Provided records:
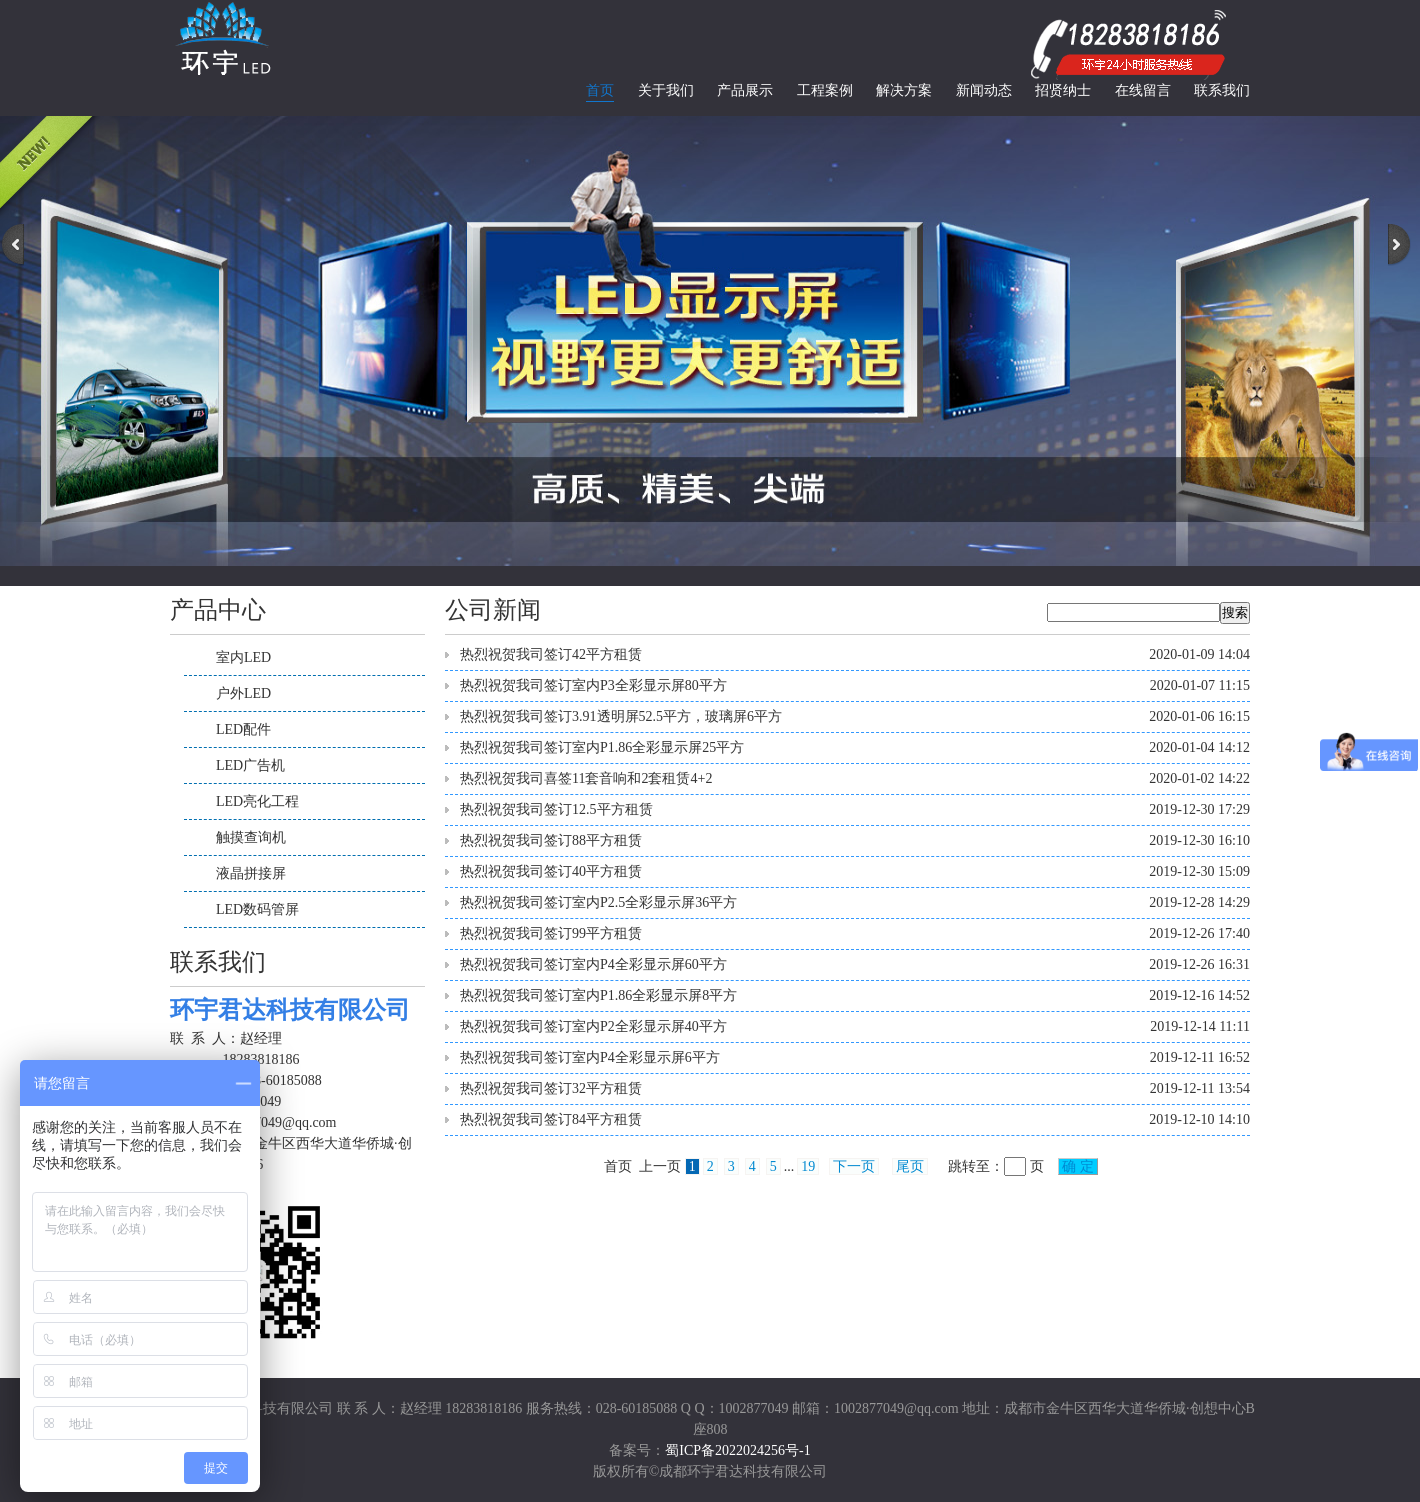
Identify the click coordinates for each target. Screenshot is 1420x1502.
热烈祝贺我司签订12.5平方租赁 (556, 809)
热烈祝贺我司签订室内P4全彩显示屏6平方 (590, 1057)
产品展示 (745, 90)
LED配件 (243, 729)
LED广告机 (250, 765)
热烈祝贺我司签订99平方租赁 (551, 933)
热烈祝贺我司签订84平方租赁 (551, 1119)
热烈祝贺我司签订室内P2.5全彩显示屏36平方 (598, 902)
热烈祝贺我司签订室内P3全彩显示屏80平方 (593, 685)
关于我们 (666, 90)
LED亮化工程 (257, 801)
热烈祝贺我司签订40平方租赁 (551, 871)
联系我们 (1222, 90)
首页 (600, 90)
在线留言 (1143, 90)
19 (808, 1166)
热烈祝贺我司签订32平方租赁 (551, 1088)
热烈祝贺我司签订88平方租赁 (551, 840)
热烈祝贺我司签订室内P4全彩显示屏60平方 (593, 964)
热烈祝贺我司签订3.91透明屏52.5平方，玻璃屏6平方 (621, 716)
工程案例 (825, 90)
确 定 (1078, 1166)
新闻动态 (984, 90)
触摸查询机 (251, 837)
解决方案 (904, 90)
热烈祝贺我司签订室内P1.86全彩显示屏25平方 (602, 747)
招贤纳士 (1063, 90)
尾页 (910, 1166)
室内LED (243, 657)
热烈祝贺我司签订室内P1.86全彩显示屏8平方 (598, 995)
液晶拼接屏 (251, 873)
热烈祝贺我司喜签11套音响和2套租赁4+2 (586, 778)
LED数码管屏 (257, 909)
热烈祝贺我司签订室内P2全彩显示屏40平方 (593, 1026)
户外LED (243, 693)
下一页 (854, 1166)
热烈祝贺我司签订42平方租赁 (551, 654)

Set task:
Copy out every line above word for word, leaving out the picture.

Task answer:
Identify the click coordinates for each target. Screenshot is 1420x1502.
热烈祝贺我司签订12.5平方租赁 (556, 809)
热烈祝贺我司签订室内P4全彩显示屏6平方 (590, 1057)
产品展示 (745, 90)
LED配件 (243, 729)
LED广告机 (250, 765)
热烈祝贺我司签订99平方租赁 (551, 933)
热烈祝贺我司签订84平方租赁 (551, 1119)
热烈祝贺我司签订室内P2.5全彩显示屏36平方 (598, 902)
热烈祝贺我司签订室内P3全彩显示屏80平方 (593, 685)
关于我们 (666, 90)
LED亮化工程 (257, 801)
热烈祝贺我司签订40平方租赁 (551, 871)
联系我们 (1222, 90)
首页 (600, 90)
在线留言 (1143, 90)
19 (808, 1166)
热烈祝贺我司签订32平方租赁 (551, 1088)
热烈祝贺我司签订88平方租赁 (551, 840)
热烈祝贺我司签订室内P4全彩显示屏60平方 (593, 964)
热烈祝贺我司签订3.91透明屏52.5平方，玻璃屏6平方 (621, 716)
工程案例 (825, 90)
确 定 (1078, 1166)
新闻动态 (984, 90)
触摸查询机 (251, 837)
解决方案 (904, 90)
热烈祝贺我司签订室内P1.86全彩显示屏25平方 (602, 747)
招贤纳士 (1063, 90)
尾页 (910, 1166)
室内LED (243, 657)
热烈祝贺我司签订室内P1.86全彩显示屏8平方 (598, 995)
液晶拼接屏 (251, 873)
热烈祝贺我司喜签11套音响和2套租赁4+2 (586, 778)
LED数码管屏 (257, 909)
热烈祝贺我司签订室内P2全彩显示屏40平方 (593, 1026)
户外LED (243, 693)
下一页 (854, 1166)
热烈祝贺我司签订42平方租赁 (551, 654)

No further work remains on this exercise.